7 gennaio 2012 -  La Procura di Caltanissetta starebbe valutando la posizione di un meccanico palermitano, oggi 46enne, che a detta del pentito Gaspare Spatuzza avrebbe aggiustato le ganasce dell’autobomba Fiat 126 rubata dalla mafia per uccidere il magistrato eroe Paolo Borsellino.

Secondo quanto trapelato nelle ultime ore, l’uomo, pur non sapendo a cosa dovesse servire l’autovettura, sarebbe indagato per false dichiarazioni al pubblico ministero dopo aver negato i fatti. Il meccanico sarebbe una vecchia conoscenza del quartiere dello Sperone con alle spalle procedimenti penali per mafia e droga.

Il nuovo indagato, a quanto pare, pur non sapendo che la Fiat 126 sarebbe divenuta l’autobomba utilizzata per uccidere il giudice Borsellino e gli uomini della sua scorta (gli eroi Agostino Catalano, Emanuela Loi, Vincenzo Li Muli, Walter Eddie Cosina e Claudio Traina), tuttavia sarebbe stato a disposizione del clan di Brancaccio proprio per sistemare le auto rubate.


Della volontà della Procura di Caltanissetta di avviare la fase della revisione dei processi per la strage di via D’Amelio, depistati dai falsi pentiti, vi abbiamo già parlato nei mesi scorsi, anche se allo stato attuale la Terza sezione penale della Corte d’Appello di Catania aveva escluso l’esistenza dei presupposti rigettando la richiesta avanzata lo scorso 13 ottobre dal procuratore generale della Repubblica presso la Corte d’Appello di Caltanissetta, Roberto Scarpinato. La Corte d’Appello catanese aveva, invece, accolto l’altra istanza avanzata dal Pg di Caltanissetta, ovvero quella diretta ad ottenere la sospensione dell’esecuzione delle pene inflitte a seguito delle sentenze emesse nei processi “Borsellino Uno” e “Borsellino Bis”.

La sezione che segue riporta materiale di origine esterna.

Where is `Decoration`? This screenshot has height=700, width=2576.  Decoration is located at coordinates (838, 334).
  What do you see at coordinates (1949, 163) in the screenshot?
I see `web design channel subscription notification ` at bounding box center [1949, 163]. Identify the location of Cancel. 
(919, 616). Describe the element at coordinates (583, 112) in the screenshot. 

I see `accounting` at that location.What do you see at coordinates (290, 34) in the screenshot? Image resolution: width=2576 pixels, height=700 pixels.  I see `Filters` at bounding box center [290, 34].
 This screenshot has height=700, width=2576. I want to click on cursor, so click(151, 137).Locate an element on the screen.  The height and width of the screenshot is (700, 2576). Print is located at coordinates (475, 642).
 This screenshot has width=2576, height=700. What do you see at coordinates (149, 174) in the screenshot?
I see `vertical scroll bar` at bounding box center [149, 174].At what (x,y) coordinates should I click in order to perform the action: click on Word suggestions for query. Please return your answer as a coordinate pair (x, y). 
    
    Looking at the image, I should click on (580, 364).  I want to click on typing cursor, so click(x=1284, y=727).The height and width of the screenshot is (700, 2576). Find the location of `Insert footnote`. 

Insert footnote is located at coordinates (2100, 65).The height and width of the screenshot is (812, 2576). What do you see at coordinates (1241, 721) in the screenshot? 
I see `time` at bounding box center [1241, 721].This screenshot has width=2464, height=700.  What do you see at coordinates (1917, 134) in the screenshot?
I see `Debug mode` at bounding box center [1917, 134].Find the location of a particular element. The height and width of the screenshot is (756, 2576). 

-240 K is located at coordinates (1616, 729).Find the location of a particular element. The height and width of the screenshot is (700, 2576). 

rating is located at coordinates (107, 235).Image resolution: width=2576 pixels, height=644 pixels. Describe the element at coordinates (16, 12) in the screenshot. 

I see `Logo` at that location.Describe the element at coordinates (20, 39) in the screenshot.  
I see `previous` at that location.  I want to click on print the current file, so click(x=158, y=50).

Secondo l’ordinanza emessa dai magistrati della Terza sezione penale, presidente Carolina Tafuri e consiglieri Rosa Anna Castagnola e Giuseppe Tigano, in virtù di un principio pacifico affermato in materia, non sarà possibile procedere alla revisione dei due processi sino a quando non saranno accertate in giudizio le responsabilità di quei pentiti che, a suo tempo, resero dichiarazioni non veritiere che portarono all’emissione delle due sentenze passate in giudicato. Continua a leggere….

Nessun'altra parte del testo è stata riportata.